Extrait du texte:
· · · · ·

Érosensualité arabe 9

Homosensualités maghrébines, érosensualité arabe : Douce sociologie de la libido tunisienne



Il s’agit de présenter une recherche se voulant, en quelque sorte, pleine d'esprit, au sens simmelien, et qui fera l’objet d’un ouvrage à publier intitulé : Érosensualité arabe. Sociologie de la libido maghrébine, Tunisie en exemple. 
Centrée sur l’homosensualité (mon terme pour l’hmosexualité), l’homoérotisme et la sensualité au Maghreb, elle fait de l’érosensualité, prise comme métaphore, un idéal-type pour éclairer un réel rétif aux analyses classiques, mettre en exergue l’idée-force qui structure un moment vécu par l’individu, le groupe et la société, se résolvant en un instant éternel.
Pensée passionnée, complexe et logique contradictorielle en sont le terreau pour un terrain voulu arable, rendant mieux compte du sexe en terre arabe, sexe qui n’est que sens en sa polysémie même, l’homosexualité en étant l’illustration paroxystique, n’étant qu’homosensualité et érosensualité.

· · · · ·

Répondez aux questions sur l'extrait consacré à l'érosensualité arabe.
(a) Quel est le titre de l'ouvrage à publier ?
(b) Quel terme le texte emploie-t-il à la place d'« homosexualité » ?
(c) Qu'est-ce qui forme le terreau de la recherche ?
Ce matériel provient d'une autre source.

Données enregistrées:
· · · · ·

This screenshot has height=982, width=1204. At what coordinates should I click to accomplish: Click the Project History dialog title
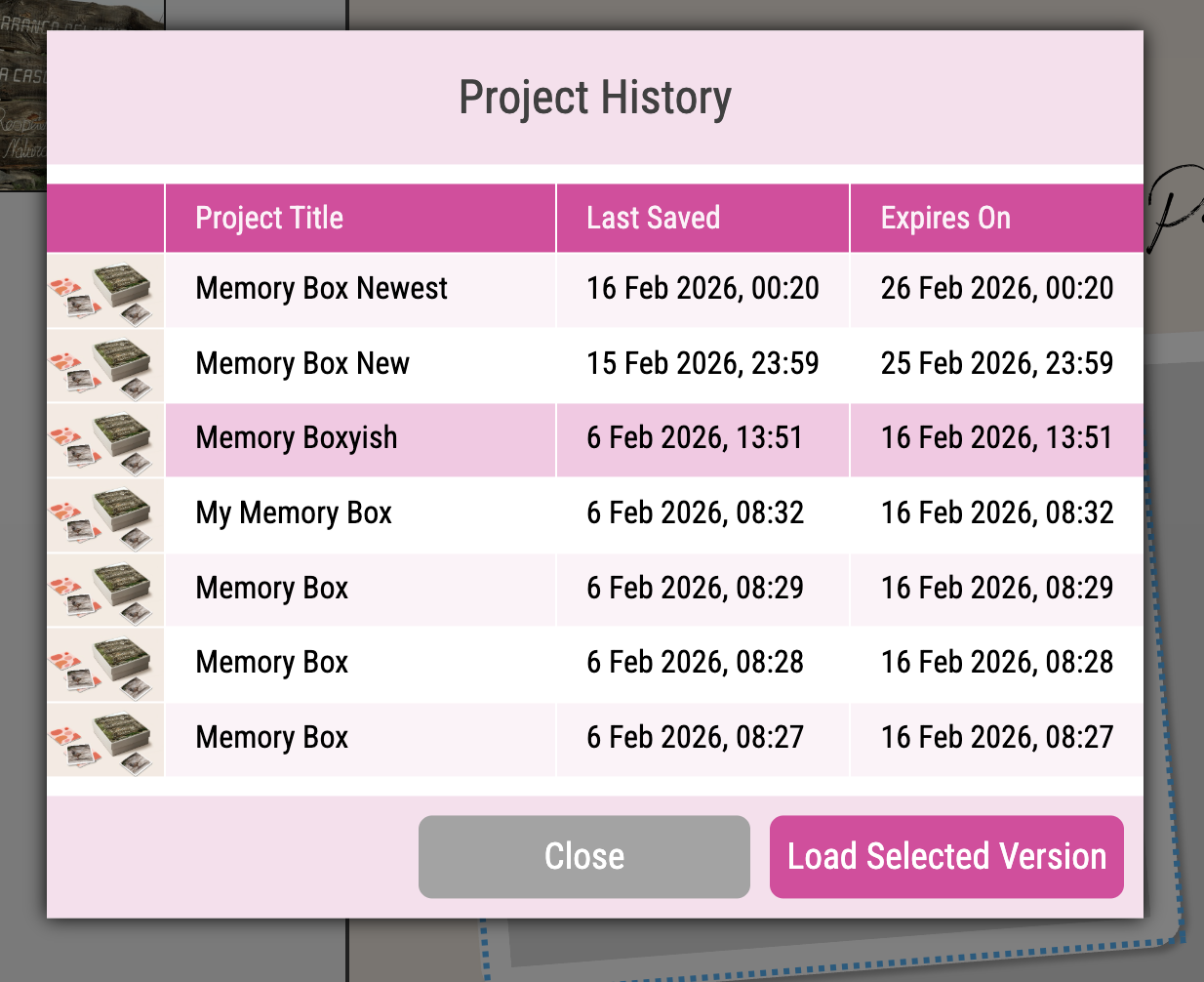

· · · · ·

Réponse attendue:
(a) Érosensualité arabe. Sociologie de la libido maghrébine, Tunisie en exemple.
(b) Homosensualité.
(c) La pensée passionnée, complexe, et la logique contradictorielle.